_EXTRACTED MATERIAL_
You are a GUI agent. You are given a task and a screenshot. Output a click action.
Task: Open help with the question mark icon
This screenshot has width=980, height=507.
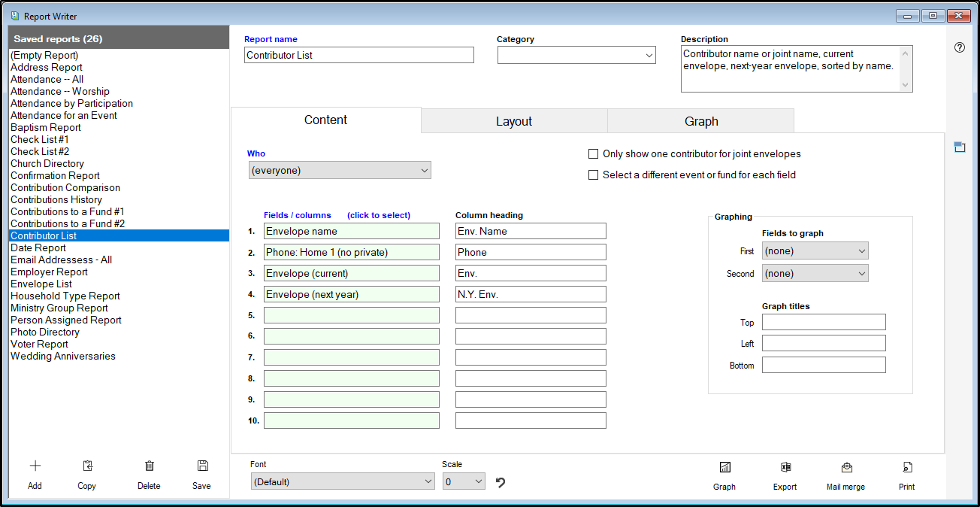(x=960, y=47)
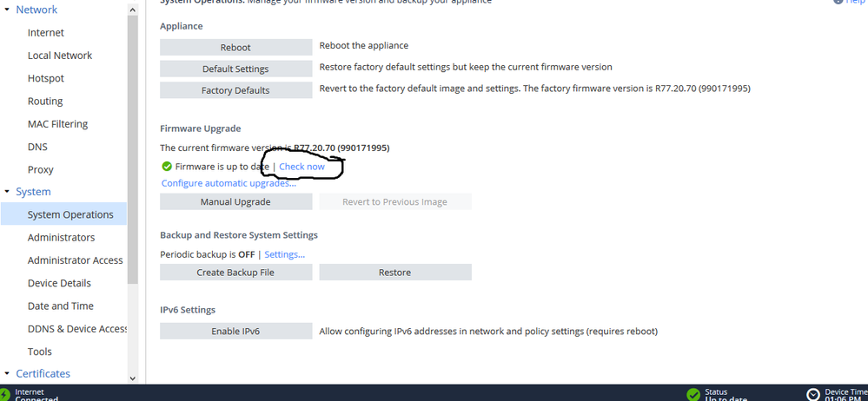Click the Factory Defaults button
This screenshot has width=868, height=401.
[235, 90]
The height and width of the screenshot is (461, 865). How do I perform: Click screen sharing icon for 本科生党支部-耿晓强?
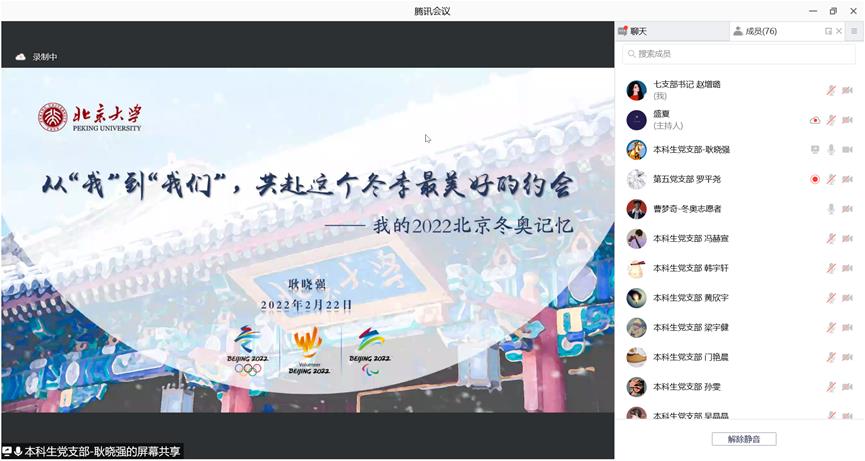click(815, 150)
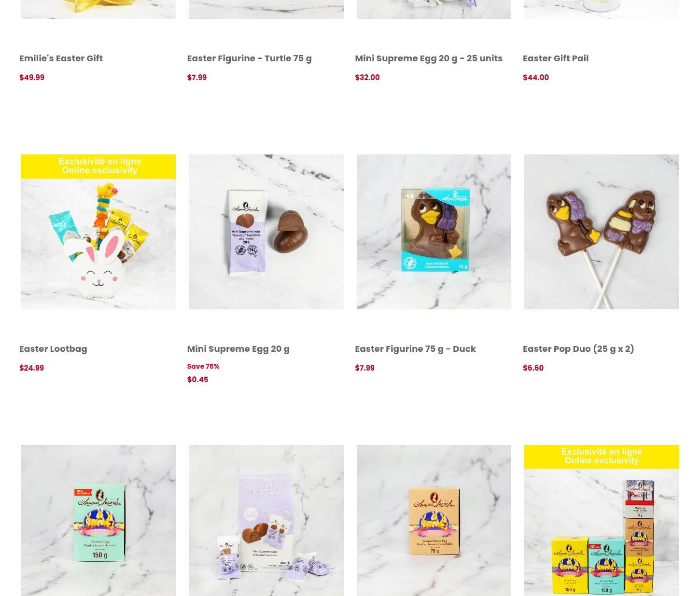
---
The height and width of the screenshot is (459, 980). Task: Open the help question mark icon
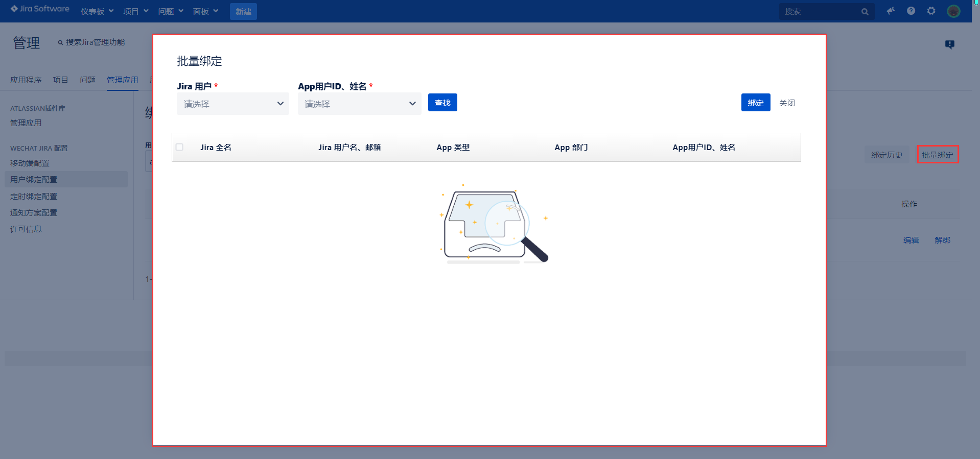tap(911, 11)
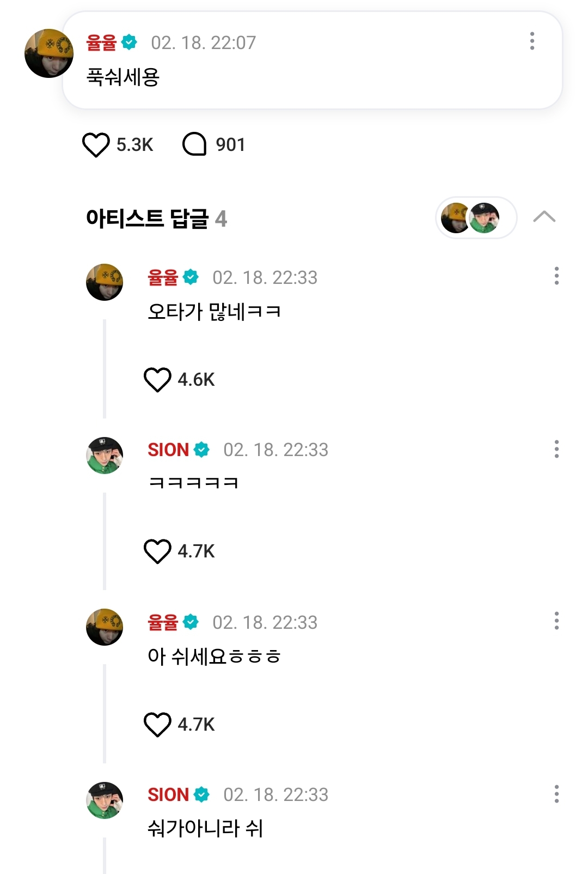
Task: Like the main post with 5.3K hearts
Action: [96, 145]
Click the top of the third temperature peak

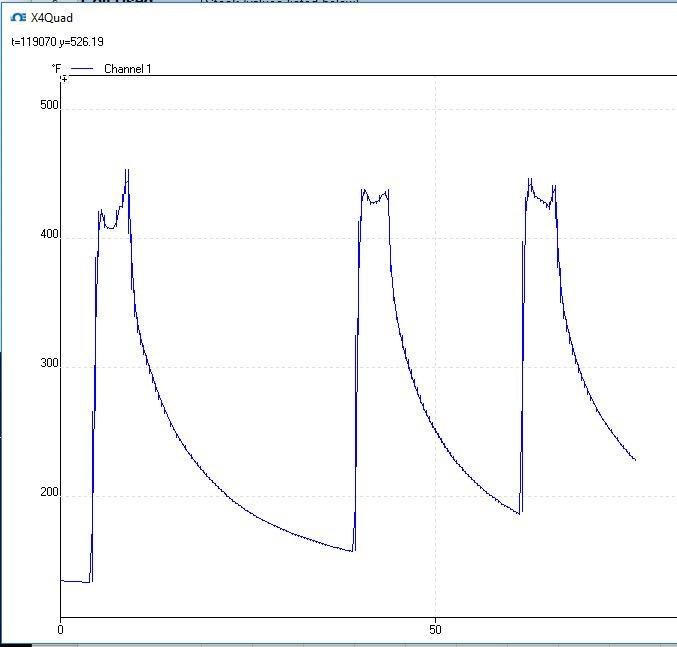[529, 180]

_EXERCISE AIM_
In the entries above, find the line with "You are a GUI" and the line with "Task: Open help with the question mark icon", then set down exactly those two and every line between them, nothing else.

_REPLY TO THE TASK_
You are a GUI agent. You are given a task and a screenshot. Output a click action.
Task: Open help with the question mark icon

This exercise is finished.